__Work to complete__.
Reproduce each of the following records verbatim, line for line, with no alterations.

------------

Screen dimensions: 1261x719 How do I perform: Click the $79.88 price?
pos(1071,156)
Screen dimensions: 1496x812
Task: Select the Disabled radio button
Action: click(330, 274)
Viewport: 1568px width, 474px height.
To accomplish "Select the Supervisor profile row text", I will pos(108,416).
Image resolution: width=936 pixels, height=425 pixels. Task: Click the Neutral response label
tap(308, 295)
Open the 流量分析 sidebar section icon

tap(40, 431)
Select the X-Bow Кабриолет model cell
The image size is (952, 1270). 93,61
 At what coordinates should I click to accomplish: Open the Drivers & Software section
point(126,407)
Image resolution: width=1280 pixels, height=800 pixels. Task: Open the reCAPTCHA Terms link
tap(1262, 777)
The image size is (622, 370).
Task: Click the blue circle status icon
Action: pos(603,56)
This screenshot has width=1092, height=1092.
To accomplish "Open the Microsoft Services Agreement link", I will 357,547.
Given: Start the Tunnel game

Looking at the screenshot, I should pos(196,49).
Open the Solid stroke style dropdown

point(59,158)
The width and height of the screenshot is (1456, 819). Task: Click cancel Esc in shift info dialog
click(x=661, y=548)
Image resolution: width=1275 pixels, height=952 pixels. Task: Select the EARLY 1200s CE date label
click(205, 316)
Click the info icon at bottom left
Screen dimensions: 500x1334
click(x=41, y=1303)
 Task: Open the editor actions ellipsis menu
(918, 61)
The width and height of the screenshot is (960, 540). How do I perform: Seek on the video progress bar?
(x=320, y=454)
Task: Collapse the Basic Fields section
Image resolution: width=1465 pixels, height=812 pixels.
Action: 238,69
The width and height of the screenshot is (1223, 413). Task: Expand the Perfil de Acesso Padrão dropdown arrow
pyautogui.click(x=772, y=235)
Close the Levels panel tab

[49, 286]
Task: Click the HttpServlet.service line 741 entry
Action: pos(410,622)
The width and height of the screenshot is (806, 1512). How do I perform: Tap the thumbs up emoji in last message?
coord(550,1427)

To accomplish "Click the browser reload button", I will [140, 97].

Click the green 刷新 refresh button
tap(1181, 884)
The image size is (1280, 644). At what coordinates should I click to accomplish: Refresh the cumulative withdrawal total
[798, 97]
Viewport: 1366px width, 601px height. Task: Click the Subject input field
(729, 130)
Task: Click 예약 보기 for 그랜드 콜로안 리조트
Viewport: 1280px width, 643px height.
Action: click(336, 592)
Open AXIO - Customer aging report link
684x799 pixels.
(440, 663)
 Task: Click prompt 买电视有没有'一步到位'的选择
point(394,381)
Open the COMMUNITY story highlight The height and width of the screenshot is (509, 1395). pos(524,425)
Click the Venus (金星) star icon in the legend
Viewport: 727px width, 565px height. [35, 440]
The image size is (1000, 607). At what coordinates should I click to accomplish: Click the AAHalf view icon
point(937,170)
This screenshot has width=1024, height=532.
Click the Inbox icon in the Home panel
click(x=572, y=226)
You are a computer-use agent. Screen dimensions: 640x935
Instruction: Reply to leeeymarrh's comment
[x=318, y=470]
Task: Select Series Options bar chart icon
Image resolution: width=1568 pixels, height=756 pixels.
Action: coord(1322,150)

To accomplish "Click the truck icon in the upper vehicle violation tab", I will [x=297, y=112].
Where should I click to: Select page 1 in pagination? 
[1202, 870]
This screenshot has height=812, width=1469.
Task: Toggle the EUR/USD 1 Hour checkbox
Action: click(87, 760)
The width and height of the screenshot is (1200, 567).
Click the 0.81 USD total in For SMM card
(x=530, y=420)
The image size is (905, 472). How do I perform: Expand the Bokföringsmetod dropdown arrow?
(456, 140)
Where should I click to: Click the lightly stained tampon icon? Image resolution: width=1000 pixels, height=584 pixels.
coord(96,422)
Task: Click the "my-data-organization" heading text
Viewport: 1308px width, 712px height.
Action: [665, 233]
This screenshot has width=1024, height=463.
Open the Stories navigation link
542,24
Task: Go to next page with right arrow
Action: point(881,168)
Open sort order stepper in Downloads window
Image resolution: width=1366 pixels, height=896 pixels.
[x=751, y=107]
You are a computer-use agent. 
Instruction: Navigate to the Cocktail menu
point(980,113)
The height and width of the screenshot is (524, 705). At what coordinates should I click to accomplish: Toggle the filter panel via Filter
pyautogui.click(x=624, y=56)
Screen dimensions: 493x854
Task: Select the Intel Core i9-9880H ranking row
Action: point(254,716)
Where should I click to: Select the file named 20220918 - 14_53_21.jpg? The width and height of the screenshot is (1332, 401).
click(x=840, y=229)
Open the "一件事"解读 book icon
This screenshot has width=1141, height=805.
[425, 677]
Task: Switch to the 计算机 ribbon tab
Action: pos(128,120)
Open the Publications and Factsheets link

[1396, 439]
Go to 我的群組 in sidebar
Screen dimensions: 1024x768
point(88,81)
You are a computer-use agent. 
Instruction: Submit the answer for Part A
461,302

------------

__Task output__.
Screen dimensions: 1261x719 How do I perform: Click the $79.88 price?
pos(1071,156)
Screen dimensions: 1496x812
Task: Select the Disabled radio button
Action: click(330, 274)
Viewport: 1568px width, 474px height.
To accomplish "Select the Supervisor profile row text", I will pos(108,416).
Image resolution: width=936 pixels, height=425 pixels. Task: Click the Neutral response label
tap(308, 295)
Open the 流量分析 sidebar section icon

tap(40, 431)
Select the X-Bow Кабриолет model cell
The image size is (952, 1270). 93,61
 At what coordinates should I click to accomplish: Open the Drivers & Software section
point(126,407)
Image resolution: width=1280 pixels, height=800 pixels. Task: Open the reCAPTCHA Terms link
tap(1262, 777)
The image size is (622, 370).
Task: Click the blue circle status icon
Action: pos(603,56)
This screenshot has width=1092, height=1092.
To accomplish "Open the Microsoft Services Agreement link", I will 357,547.
Given: Start the Tunnel game

Looking at the screenshot, I should pos(196,49).
Open the Solid stroke style dropdown

point(59,158)
The width and height of the screenshot is (1456, 819). Task: Click cancel Esc in shift info dialog
click(x=661, y=548)
Image resolution: width=1275 pixels, height=952 pixels. Task: Select the EARLY 1200s CE date label
click(205, 316)
Click the info icon at bottom left
Screen dimensions: 500x1334
click(x=41, y=1303)
 Task: Open the editor actions ellipsis menu
(918, 61)
The width and height of the screenshot is (960, 540). How do I perform: Seek on the video progress bar?
(x=320, y=454)
Task: Collapse the Basic Fields section
Image resolution: width=1465 pixels, height=812 pixels.
Action: 238,69
The width and height of the screenshot is (1223, 413). Task: Expand the Perfil de Acesso Padrão dropdown arrow
pyautogui.click(x=772, y=235)
Close the Levels panel tab

[49, 286]
Task: Click the HttpServlet.service line 741 entry
Action: pos(410,622)
The width and height of the screenshot is (806, 1512). How do I perform: Tap the thumbs up emoji in last message?
coord(550,1427)

To accomplish "Click the browser reload button", I will [140, 97].

Click the green 刷新 refresh button
tap(1181, 884)
The image size is (1280, 644). At what coordinates should I click to accomplish: Refresh the cumulative withdrawal total
[798, 97]
Viewport: 1366px width, 601px height. Task: Click the Subject input field
(729, 130)
Task: Click 예약 보기 for 그랜드 콜로안 리조트
Viewport: 1280px width, 643px height.
Action: click(336, 592)
Open AXIO - Customer aging report link
684x799 pixels.
(440, 663)
 Task: Click prompt 买电视有没有'一步到位'的选择
point(394,381)
Open the COMMUNITY story highlight The height and width of the screenshot is (509, 1395). pos(524,425)
Click the Venus (金星) star icon in the legend
Viewport: 727px width, 565px height. [35, 440]
The image size is (1000, 607). At what coordinates should I click to accomplish: Click the AAHalf view icon
point(937,170)
This screenshot has width=1024, height=532.
Click the Inbox icon in the Home panel
click(x=572, y=226)
You are a computer-use agent. Screen dimensions: 640x935
Instruction: Reply to leeeymarrh's comment
[x=318, y=470]
Task: Select Series Options bar chart icon
Image resolution: width=1568 pixels, height=756 pixels.
Action: coord(1322,150)

To accomplish "Click the truck icon in the upper vehicle violation tab", I will [x=297, y=112].
Where should I click to: Select page 1 in pagination? 
[1202, 870]
This screenshot has height=812, width=1469.
Task: Toggle the EUR/USD 1 Hour checkbox
Action: click(87, 760)
The width and height of the screenshot is (1200, 567).
Click the 0.81 USD total in For SMM card
(x=530, y=420)
The image size is (905, 472). How do I perform: Expand the Bokföringsmetod dropdown arrow?
(456, 140)
Where should I click to: Click the lightly stained tampon icon? Image resolution: width=1000 pixels, height=584 pixels.
coord(96,422)
Task: Click the "my-data-organization" heading text
Viewport: 1308px width, 712px height.
Action: [665, 233]
This screenshot has width=1024, height=463.
Open the Stories navigation link
542,24
Task: Go to next page with right arrow
Action: point(881,168)
Open sort order stepper in Downloads window
Image resolution: width=1366 pixels, height=896 pixels.
[x=751, y=107]
You are a computer-use agent. 
Instruction: Navigate to the Cocktail menu
point(980,113)
The height and width of the screenshot is (524, 705). At what coordinates should I click to accomplish: Toggle the filter panel via Filter
pyautogui.click(x=624, y=56)
Screen dimensions: 493x854
Task: Select the Intel Core i9-9880H ranking row
Action: point(254,716)
Where should I click to: Select the file named 20220918 - 14_53_21.jpg? The width and height of the screenshot is (1332, 401).
click(x=840, y=229)
Open the "一件事"解读 book icon
This screenshot has width=1141, height=805.
[425, 677]
Task: Switch to the 计算机 ribbon tab
Action: pos(128,120)
Open the Publications and Factsheets link

[1396, 439]
Go to 我的群組 in sidebar
Screen dimensions: 1024x768
point(88,81)
You are a computer-use agent. 
Instruction: Submit the answer for Part A
461,302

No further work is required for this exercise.